Advadnoun

April 5th, 2024

Zahir: Generative Recommenders for Unprompted, Scalable Exploration

To have one’s mind devoured by coins, that is a terrible fate

Jorge Luis Borges

tl;dr

Many existing systems for generating media condition on textual descriptions to specify styles and semantics that are of interest to users.

What does generation look like when we leverage recommendation methods to attempt to synthesize media with styles and scenes that users may be interested in based only on their & their peers’ interactions with that media?

Further, what are the implications of this mix between personalization, preference learning, generation, and recommendation – and how might it be used within an art practice?

An image generated using iterative feedback without collaboration

Some Background

There is a rich precedent of unconditional image generation as a medium for art that predates text-to-image systems as we know them by several years.
Helena Sarin & Mario Klingemann are two of my favorite exemplars here, though they also have and did utilize conditional methods as well.

While the methods proposed here are not unconditional, I see them as a movement away from explicit prompting and a return to artist-as-curator or explorer, and the conditioning/prompting are subtle enough to be seen as spiritually similar to unconditional methods, in my opinion.

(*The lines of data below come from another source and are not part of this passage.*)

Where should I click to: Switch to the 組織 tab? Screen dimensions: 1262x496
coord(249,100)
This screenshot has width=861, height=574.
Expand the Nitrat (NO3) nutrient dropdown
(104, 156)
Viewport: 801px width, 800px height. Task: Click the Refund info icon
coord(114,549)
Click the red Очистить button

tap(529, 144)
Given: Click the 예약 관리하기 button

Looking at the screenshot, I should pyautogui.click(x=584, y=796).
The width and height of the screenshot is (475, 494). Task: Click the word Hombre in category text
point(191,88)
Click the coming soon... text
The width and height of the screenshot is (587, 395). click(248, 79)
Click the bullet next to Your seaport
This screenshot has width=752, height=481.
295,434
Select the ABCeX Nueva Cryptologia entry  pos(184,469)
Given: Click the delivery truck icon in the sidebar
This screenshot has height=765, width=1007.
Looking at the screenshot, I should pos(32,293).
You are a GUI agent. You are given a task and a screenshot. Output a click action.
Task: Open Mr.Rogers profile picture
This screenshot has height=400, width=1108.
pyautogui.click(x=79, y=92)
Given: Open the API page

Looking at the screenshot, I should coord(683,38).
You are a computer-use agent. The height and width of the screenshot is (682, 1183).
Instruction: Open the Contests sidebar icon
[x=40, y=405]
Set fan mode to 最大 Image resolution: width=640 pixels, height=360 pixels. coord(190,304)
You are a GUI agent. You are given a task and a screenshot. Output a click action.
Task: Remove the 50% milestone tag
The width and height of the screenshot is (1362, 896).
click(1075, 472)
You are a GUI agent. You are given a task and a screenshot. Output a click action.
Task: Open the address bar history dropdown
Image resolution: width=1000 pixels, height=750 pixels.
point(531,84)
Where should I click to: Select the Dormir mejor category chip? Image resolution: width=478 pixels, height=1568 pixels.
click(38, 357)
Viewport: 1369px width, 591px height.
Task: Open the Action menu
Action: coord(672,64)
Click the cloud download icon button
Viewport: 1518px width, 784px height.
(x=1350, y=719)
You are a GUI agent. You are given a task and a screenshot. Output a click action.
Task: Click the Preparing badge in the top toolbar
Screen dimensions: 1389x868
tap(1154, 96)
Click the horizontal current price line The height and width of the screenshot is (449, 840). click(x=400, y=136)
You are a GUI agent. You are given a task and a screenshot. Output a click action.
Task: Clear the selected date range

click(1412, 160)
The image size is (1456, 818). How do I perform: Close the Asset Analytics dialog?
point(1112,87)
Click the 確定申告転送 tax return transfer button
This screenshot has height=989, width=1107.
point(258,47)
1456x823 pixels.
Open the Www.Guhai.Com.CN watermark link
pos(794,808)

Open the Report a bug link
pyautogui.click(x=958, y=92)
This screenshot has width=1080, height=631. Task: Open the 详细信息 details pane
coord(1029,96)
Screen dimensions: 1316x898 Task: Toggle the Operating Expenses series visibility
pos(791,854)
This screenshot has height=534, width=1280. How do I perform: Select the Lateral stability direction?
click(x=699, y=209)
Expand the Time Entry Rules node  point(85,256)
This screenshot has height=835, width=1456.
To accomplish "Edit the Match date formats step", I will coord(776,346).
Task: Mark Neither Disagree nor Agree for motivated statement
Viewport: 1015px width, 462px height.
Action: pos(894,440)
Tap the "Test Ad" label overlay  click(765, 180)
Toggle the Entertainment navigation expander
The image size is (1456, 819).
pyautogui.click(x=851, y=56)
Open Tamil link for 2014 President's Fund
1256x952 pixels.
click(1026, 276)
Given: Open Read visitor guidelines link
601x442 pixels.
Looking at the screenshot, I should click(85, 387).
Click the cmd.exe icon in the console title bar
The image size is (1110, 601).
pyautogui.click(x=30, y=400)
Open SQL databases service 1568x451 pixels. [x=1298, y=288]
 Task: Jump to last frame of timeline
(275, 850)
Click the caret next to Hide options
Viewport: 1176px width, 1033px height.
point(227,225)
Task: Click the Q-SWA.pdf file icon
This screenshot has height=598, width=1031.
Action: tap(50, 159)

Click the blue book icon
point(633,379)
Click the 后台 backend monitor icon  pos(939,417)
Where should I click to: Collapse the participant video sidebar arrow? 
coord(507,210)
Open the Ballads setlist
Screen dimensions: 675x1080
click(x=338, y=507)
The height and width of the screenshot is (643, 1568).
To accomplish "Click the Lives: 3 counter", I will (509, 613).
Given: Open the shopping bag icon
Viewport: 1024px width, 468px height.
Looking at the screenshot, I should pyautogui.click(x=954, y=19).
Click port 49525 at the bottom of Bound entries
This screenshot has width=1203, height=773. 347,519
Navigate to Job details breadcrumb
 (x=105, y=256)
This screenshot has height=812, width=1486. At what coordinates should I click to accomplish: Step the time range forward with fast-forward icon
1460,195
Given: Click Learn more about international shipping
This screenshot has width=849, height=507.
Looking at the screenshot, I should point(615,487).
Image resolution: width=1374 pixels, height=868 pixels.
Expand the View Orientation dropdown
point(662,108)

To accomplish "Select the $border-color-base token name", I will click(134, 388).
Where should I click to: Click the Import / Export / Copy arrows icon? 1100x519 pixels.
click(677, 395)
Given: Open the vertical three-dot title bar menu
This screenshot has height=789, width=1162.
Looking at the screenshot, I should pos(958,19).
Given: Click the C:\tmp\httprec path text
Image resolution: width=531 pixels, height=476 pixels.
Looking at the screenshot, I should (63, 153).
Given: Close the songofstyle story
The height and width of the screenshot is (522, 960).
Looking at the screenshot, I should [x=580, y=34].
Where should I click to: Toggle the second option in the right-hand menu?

This return to un-prompted generation is elicited in part by dissatisfaction with existing methods’ grand-average default aesthetics and by my (over)use of TikTok.

While previous work on personalizing models based on collaborative filtering exists (e.g.
https://ieeexplore.ieee.org/abstract/document/5995439) and shows that personalized aesthetics can improve upon using only averages, and while previous work exists for personalizing models using iterative feedback within the space of inputs (https://arxiv.org/abs/2402.06389) or leverages optimization approaches with recommenders for visualizing user embeddings (https://arxiv.org/abs/1711.02231), the approach described here could allow for fast, scalable systems capable of working similarly to existing social media ecosystems with purely generated media.

Collaborative Filtering for Generative Recommendation

Collaborative filtering learns user embeddings and item embeddings based on a matrix of interactions between each user and some set of items.

Users’ embeddings should be aligned with items that they showed preference for, which we can enforce using weighted alternating least squares (WALS)
https://developers.google.com/machine-learning/recommendation/collaborative/matrix

Using a dataset of images and users in which different users have provided ratings for the same set of items, we can create user embeddings that simultaneously capture information about groups’ preferences while also inheriting alignment with CLIP latents.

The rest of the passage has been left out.